■ RECORD EXTRACTS ■
§ §

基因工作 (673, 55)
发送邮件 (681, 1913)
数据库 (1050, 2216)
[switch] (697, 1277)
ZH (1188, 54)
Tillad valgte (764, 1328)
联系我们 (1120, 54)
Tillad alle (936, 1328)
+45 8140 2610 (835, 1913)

§ §

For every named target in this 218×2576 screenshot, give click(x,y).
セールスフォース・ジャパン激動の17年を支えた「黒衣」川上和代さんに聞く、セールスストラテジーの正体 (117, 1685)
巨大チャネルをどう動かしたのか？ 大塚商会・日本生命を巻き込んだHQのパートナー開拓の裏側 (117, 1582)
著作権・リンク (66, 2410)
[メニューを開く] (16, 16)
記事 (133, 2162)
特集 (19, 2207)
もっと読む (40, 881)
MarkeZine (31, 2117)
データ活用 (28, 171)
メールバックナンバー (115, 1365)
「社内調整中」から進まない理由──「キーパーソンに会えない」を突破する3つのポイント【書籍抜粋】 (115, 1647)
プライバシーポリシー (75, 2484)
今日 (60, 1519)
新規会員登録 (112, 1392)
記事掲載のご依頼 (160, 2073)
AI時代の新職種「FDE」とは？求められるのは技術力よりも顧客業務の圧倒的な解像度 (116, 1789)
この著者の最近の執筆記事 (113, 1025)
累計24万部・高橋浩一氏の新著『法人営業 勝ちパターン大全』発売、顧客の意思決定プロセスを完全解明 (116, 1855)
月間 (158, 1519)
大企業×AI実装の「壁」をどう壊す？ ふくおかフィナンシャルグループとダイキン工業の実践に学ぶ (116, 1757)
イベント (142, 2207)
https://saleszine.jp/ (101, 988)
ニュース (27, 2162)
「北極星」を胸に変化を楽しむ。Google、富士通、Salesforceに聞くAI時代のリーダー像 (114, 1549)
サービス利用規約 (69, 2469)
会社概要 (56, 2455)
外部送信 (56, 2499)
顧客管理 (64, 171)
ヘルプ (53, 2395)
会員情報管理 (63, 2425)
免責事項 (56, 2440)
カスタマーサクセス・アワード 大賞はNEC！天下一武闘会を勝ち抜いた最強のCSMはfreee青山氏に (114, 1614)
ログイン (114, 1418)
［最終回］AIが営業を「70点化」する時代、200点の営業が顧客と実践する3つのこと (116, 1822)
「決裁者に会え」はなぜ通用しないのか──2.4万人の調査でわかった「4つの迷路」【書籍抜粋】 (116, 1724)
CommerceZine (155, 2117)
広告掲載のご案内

§ §

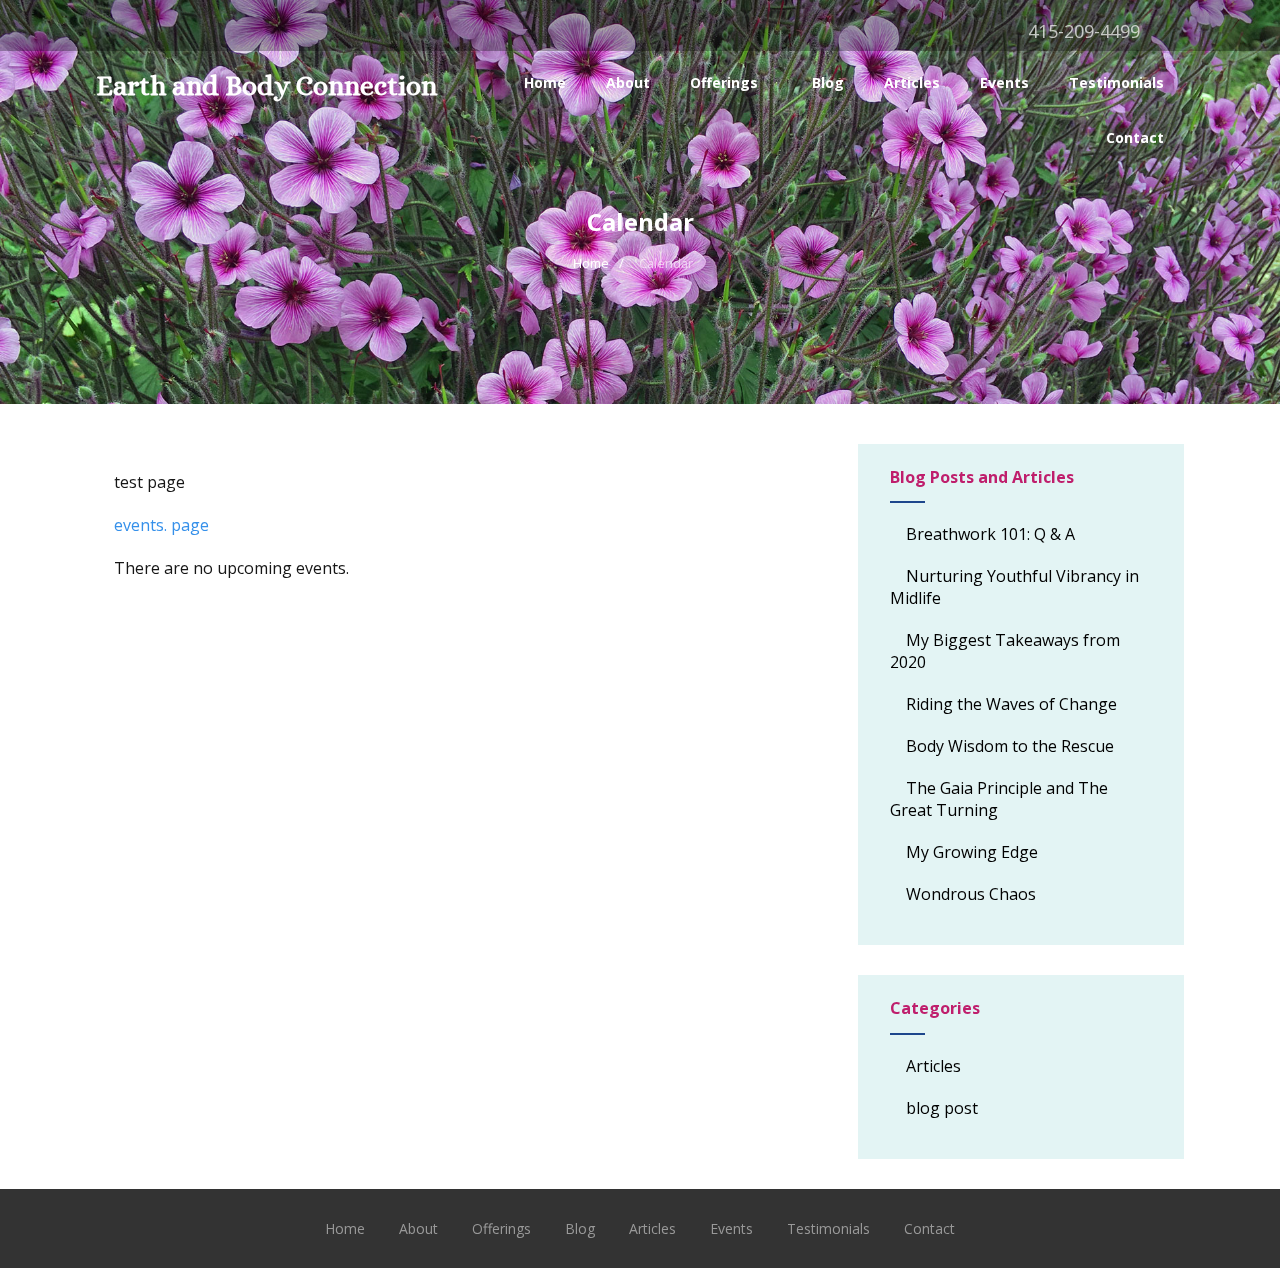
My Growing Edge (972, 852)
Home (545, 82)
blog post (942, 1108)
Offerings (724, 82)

§ §

■ WHAT THE TASK REQUIRES ■
I'd like every line with the string "書籍抜粋" copied from the listing.

■ ANSWER AREA ■
「社内調整中」から進まない理由──「キーパーソンに会えない」を突破する3つのポイント【書籍抜粋】 (115, 1647)
「決裁者に会え」はなぜ通用しないのか──2.4万人の調査でわかった「4つの迷路」【書籍抜粋】 (116, 1724)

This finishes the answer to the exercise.